The aftermath of US-Korea missile range extension agreement

Posted on : 2012-10-09 15:25 KST Modified on : 2019-10-19 20:29 KST
Decision to extend firing range and weight of warheads provokes questions at home and abroad
 chairman of the Joint Chiefs of Staff
chairman of the Joint Chiefs of Staff

By Ha Eo-young, with reporting from Hankyoreh correspondents in Washington, Beijing and Tokyo

Controversy is raging over a change to South Korean missile guidelines that puts all of North Korea and parts of China, Japan, and Russia in firing range.

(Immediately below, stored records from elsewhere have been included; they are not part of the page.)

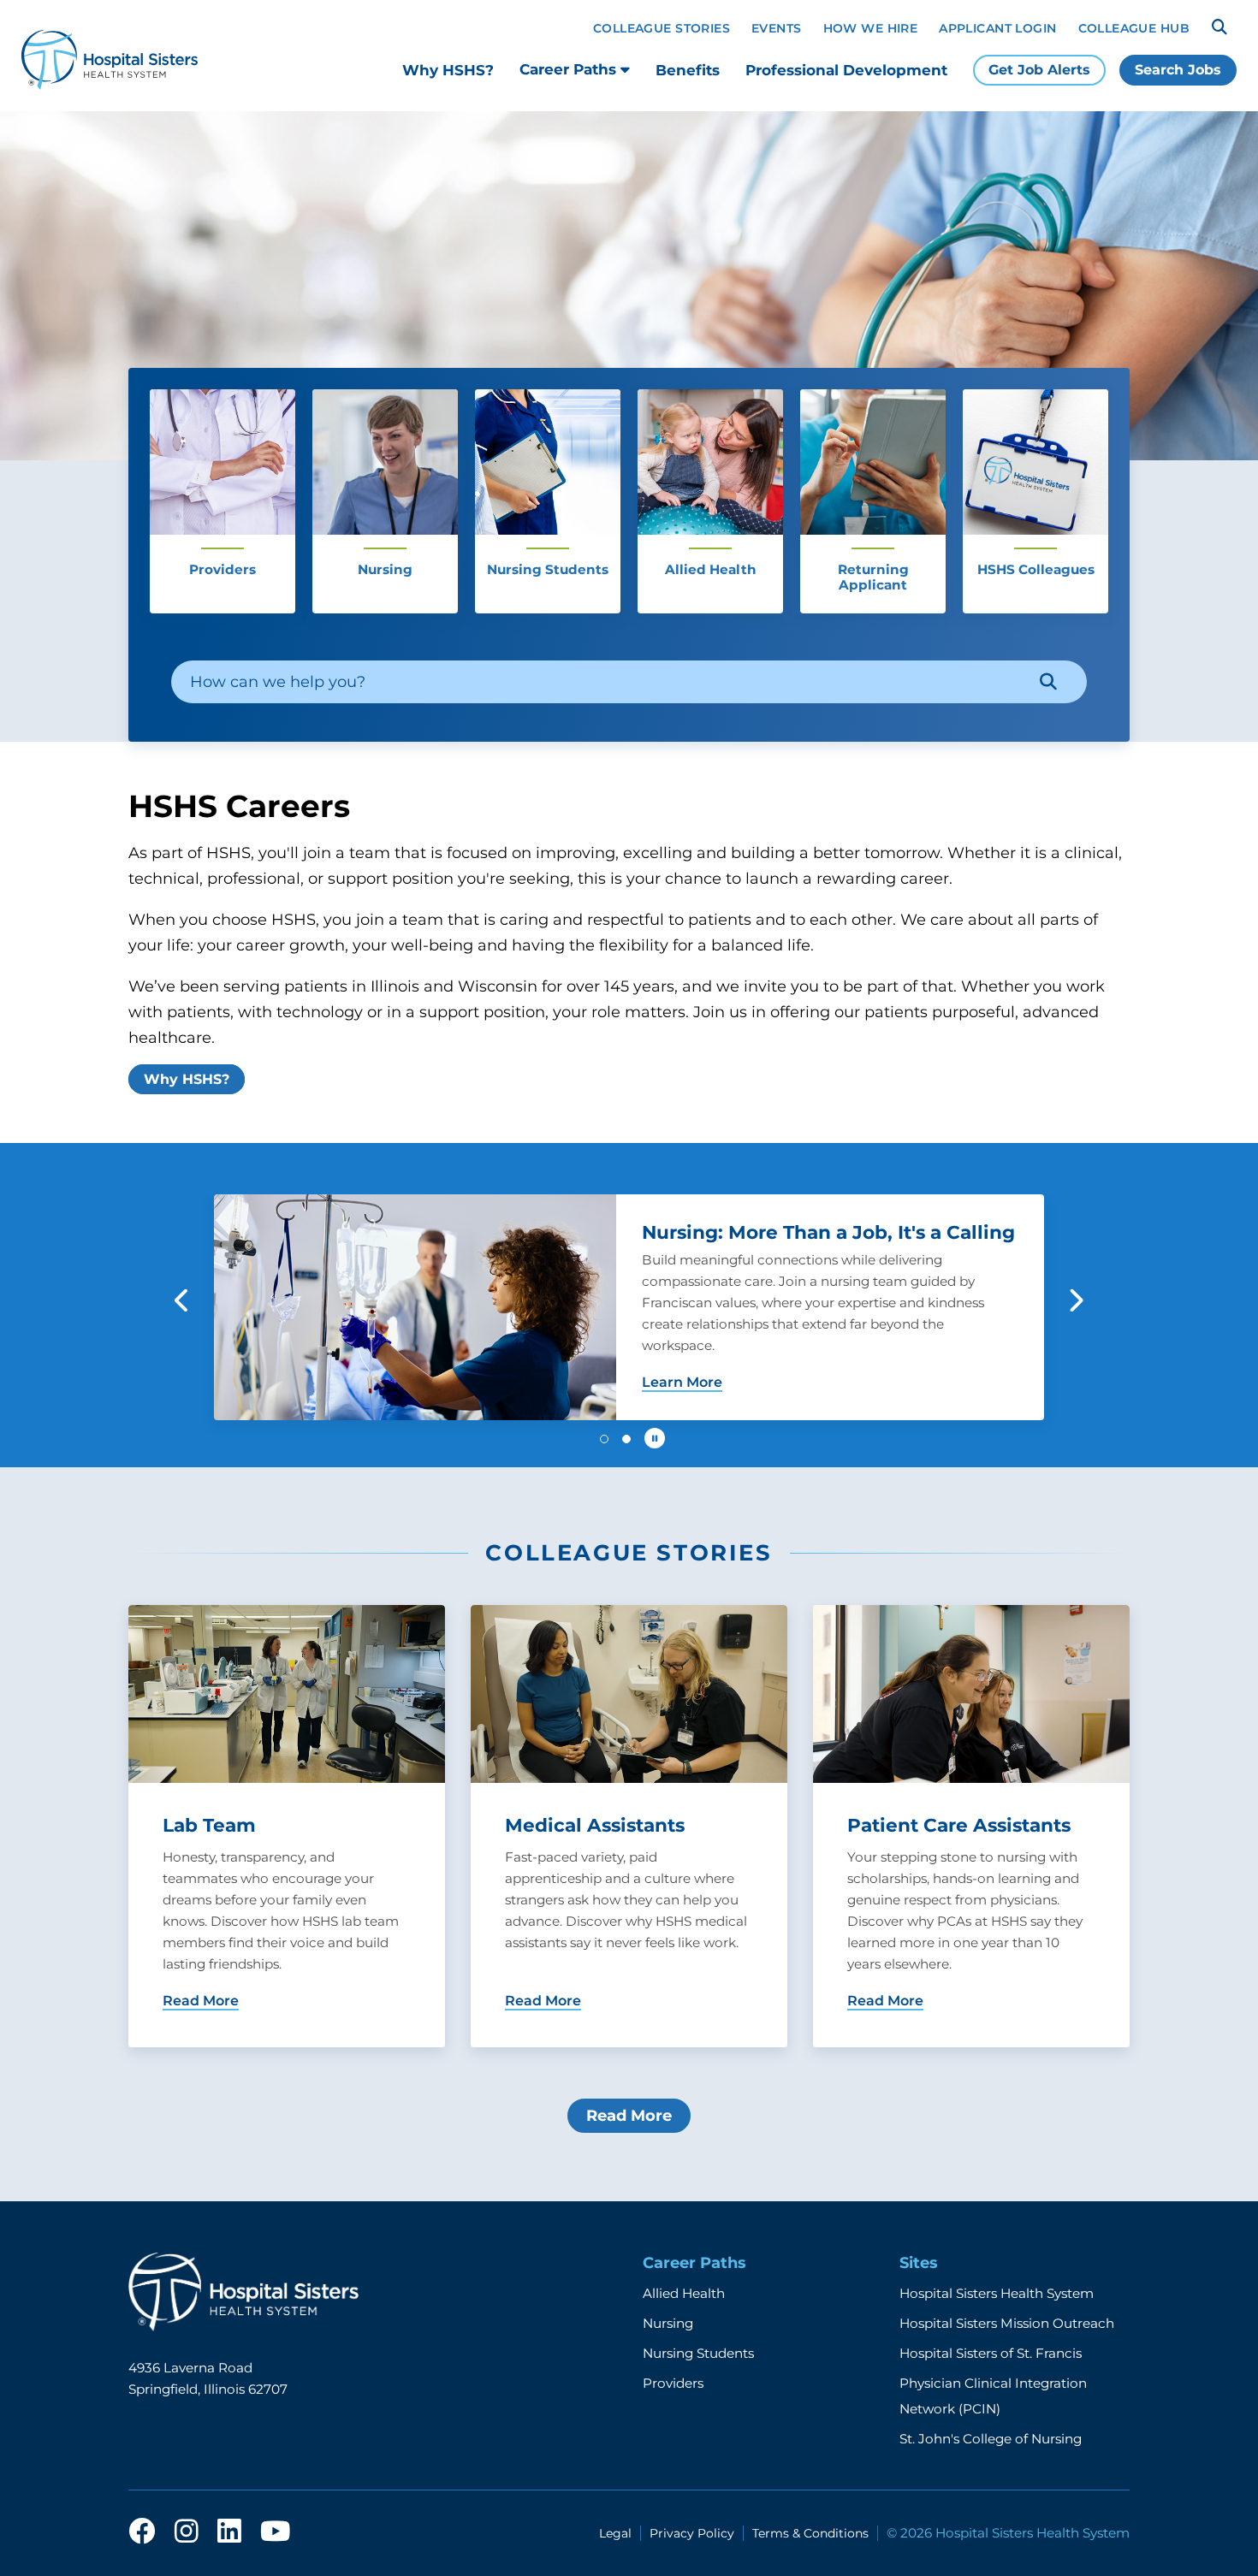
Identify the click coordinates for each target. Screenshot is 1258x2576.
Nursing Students (698, 2353)
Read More (629, 2115)
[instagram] (187, 2532)
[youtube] (275, 2532)
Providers (673, 2383)
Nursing (668, 2323)
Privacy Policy (692, 2533)
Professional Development (846, 70)
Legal (615, 2533)
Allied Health (684, 2293)
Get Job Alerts (1039, 70)
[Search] (1219, 27)
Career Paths (569, 69)
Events (776, 28)
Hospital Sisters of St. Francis (990, 2353)
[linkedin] (229, 2532)
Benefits (688, 70)
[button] (182, 1300)
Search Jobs (1178, 70)
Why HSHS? (448, 70)
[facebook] (142, 2532)
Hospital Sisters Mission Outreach (1006, 2323)
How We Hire (870, 28)
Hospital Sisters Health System (996, 2293)
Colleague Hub (1134, 28)
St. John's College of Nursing (990, 2439)
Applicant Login (997, 28)
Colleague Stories (661, 28)
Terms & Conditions (810, 2533)
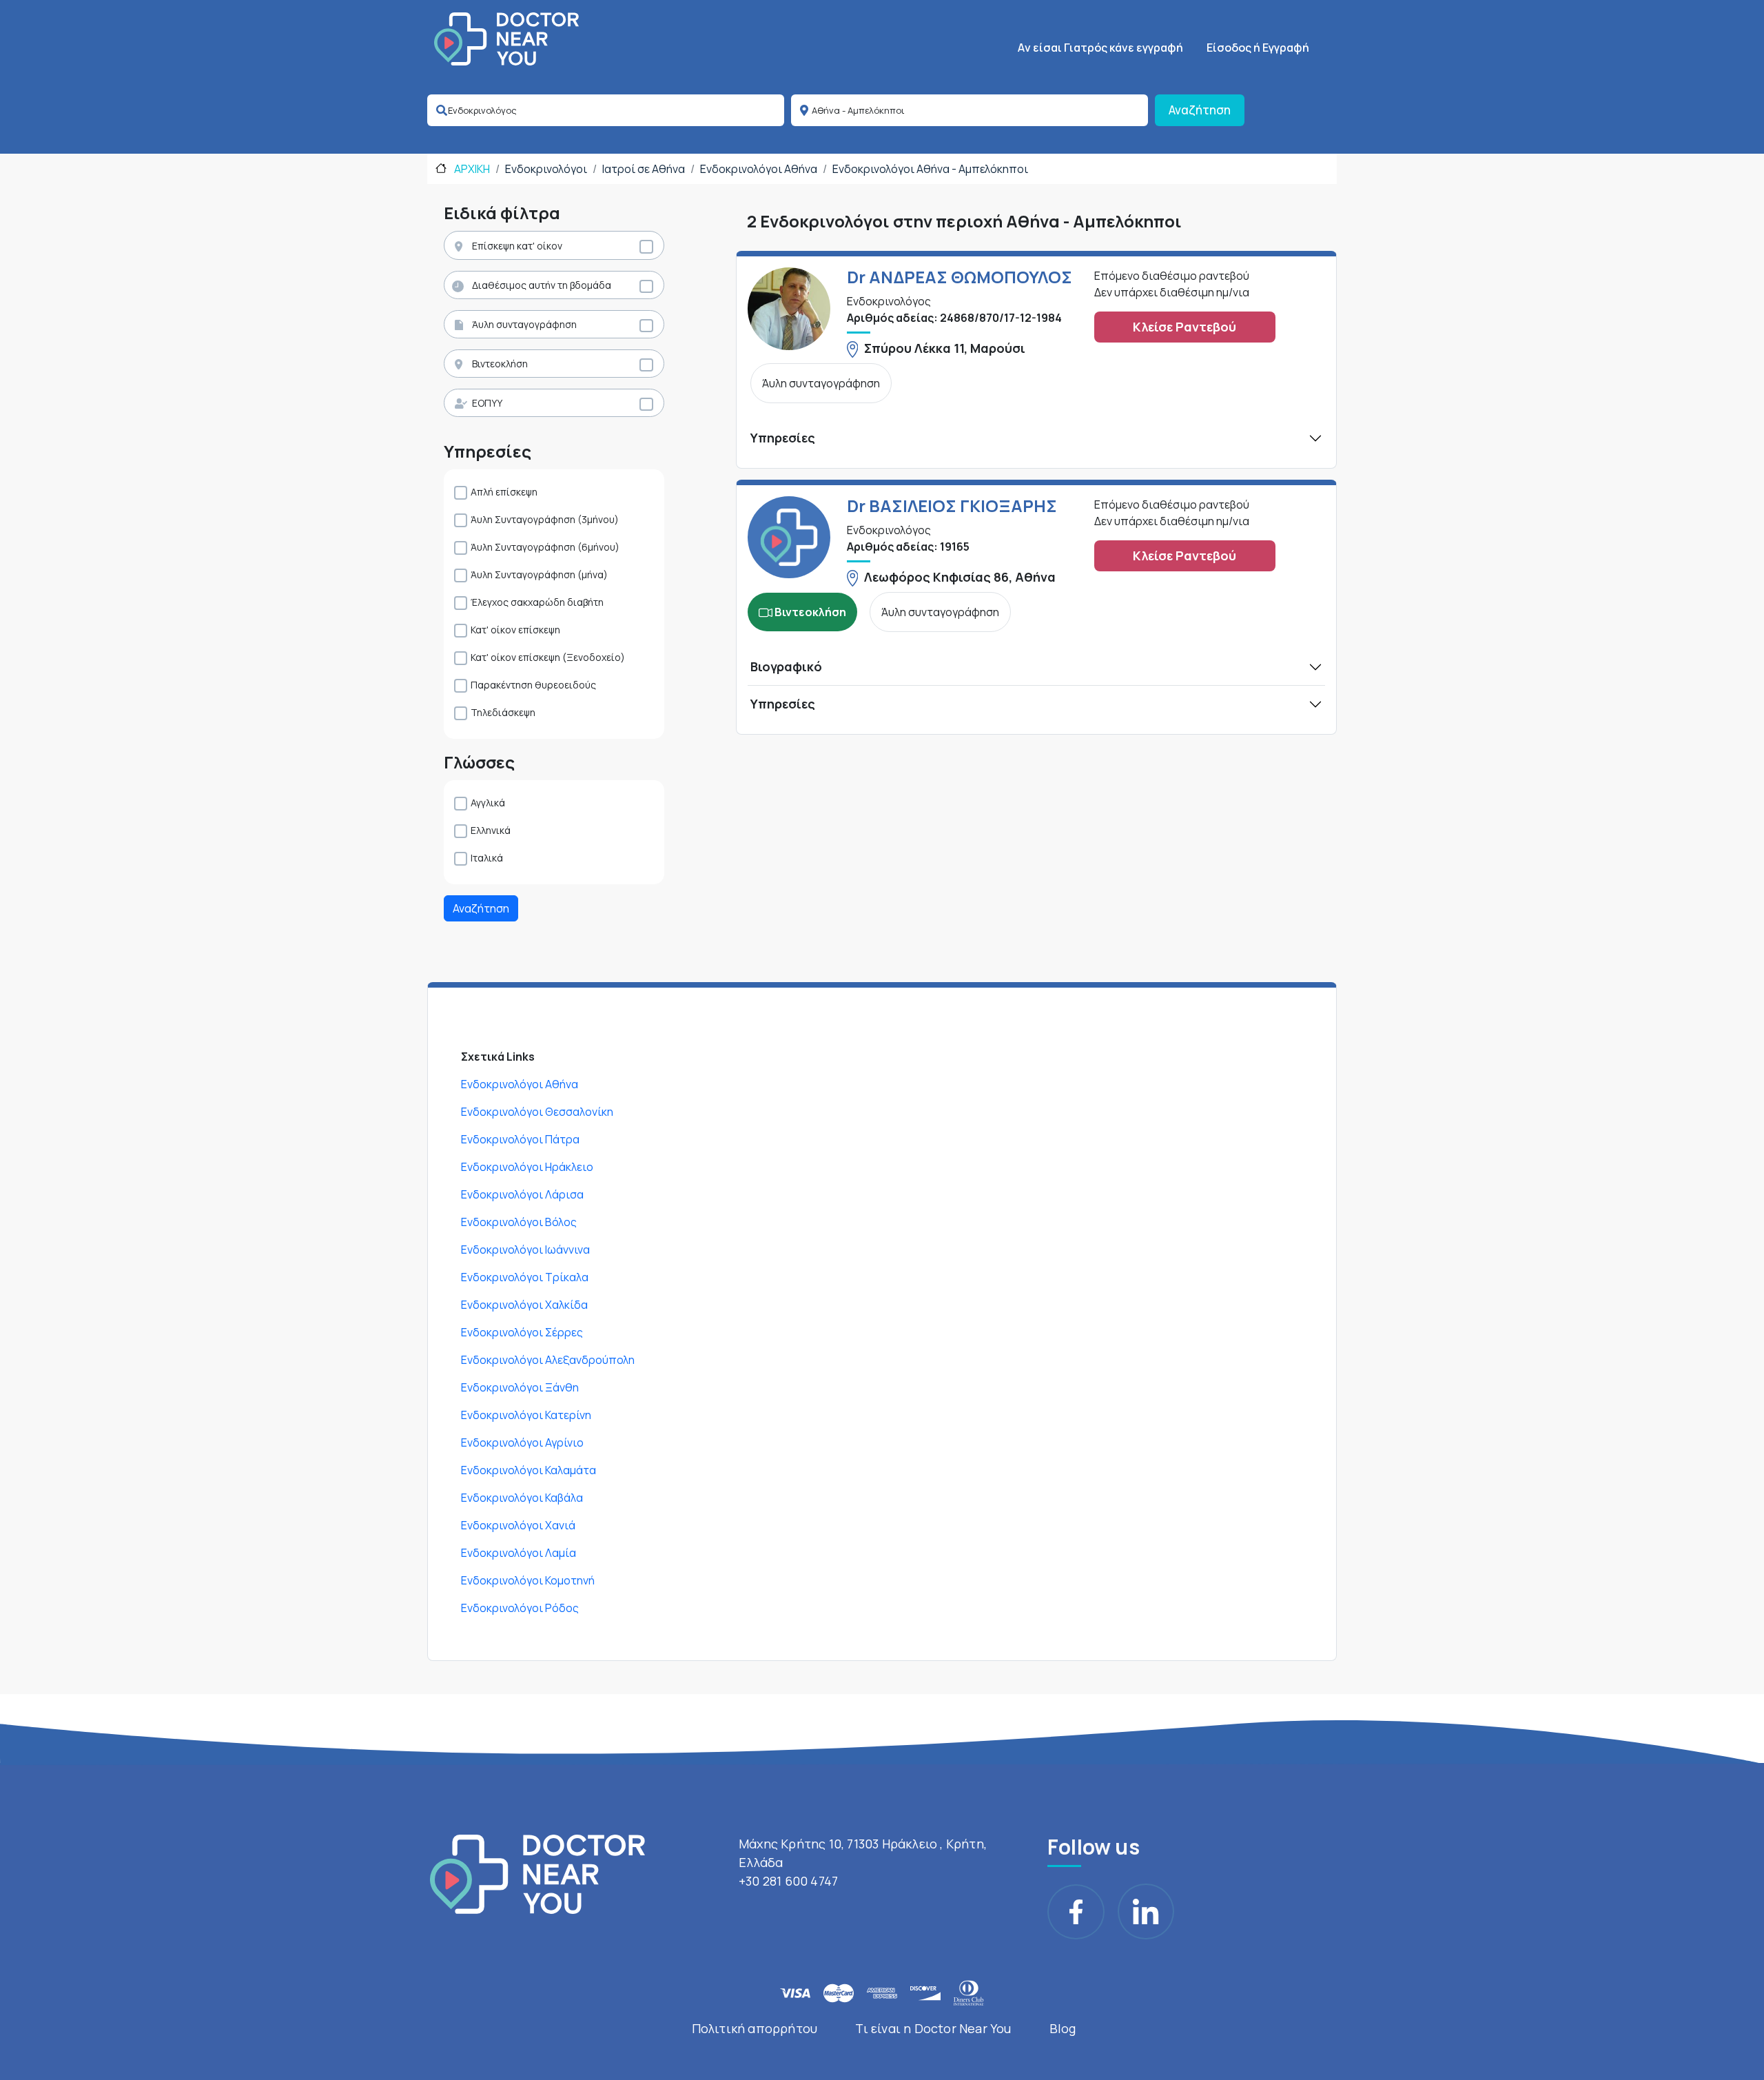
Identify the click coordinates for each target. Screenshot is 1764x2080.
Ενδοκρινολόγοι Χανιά (518, 1525)
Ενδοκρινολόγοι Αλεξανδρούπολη (548, 1359)
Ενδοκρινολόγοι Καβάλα (522, 1497)
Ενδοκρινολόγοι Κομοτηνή (528, 1580)
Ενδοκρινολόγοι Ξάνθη (520, 1387)
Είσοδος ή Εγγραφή (1258, 47)
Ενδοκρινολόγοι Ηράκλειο (527, 1166)
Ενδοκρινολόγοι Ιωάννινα (525, 1249)
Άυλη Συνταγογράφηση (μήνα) (539, 574)
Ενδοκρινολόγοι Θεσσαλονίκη (537, 1111)
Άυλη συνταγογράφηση (524, 324)
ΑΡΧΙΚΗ (471, 168)
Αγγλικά (488, 802)
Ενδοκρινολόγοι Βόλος (519, 1222)
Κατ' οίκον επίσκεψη (515, 629)
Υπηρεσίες (782, 437)
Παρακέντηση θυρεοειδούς (533, 684)
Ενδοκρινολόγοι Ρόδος (520, 1607)
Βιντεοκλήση (500, 363)
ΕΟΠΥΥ (487, 402)
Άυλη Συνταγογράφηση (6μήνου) (545, 546)
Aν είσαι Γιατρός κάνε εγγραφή (1100, 47)
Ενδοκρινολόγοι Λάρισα (522, 1194)
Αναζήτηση (1200, 110)
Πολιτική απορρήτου (755, 2028)
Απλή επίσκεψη (504, 491)
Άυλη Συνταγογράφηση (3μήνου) (545, 519)
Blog (1062, 2028)
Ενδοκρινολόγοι (546, 168)
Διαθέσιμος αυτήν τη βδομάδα (541, 285)
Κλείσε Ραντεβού (1184, 326)
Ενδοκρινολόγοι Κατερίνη (526, 1415)
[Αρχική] (506, 39)
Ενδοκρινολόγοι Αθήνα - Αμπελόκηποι (930, 168)
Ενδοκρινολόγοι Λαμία (518, 1552)
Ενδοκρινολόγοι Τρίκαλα (524, 1277)
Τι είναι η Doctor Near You (933, 2028)
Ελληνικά (491, 830)
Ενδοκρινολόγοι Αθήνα (758, 168)
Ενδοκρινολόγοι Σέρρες (522, 1332)
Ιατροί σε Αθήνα (643, 168)
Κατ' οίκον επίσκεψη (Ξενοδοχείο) (548, 657)
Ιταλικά (487, 857)
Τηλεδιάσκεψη (503, 712)
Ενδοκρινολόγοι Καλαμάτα (528, 1470)
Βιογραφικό (786, 666)
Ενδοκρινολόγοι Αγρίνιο (522, 1442)
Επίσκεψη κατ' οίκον (517, 245)
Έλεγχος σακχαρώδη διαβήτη (537, 602)
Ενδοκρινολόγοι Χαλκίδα (524, 1304)
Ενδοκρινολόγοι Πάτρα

Some have said the decision should be subject to National Assembly controls as a sovereign act by the government. There are also lingering fears that South Korea is being pulled into the United States missile defense system. Washington, Tokyo, Beijing, and Russia have been divided in their responses to the decision.

Treaty or guideline?

Independent lawmaker Park Joo-sun provided access to a database of internal legislative materials provided by the National Assembly Research Service. A four-page report on the South Korea-US missile issue from May 18, 2000, states, “The guarantee that [South Korea] will abide by the 180 km limit on firing range and 500 kg limit on warhead weight, and that it will engage in prior discussions with the US when it is necessary to exceed the standard, is a missile agreement or memorandum.”

The report also cited the contention, made at the time of the 1995 ROK-US Security Consultative Meeting, that the missile agreement between the two countries was a violation of the South Korea government‘s sovereignty over missile development.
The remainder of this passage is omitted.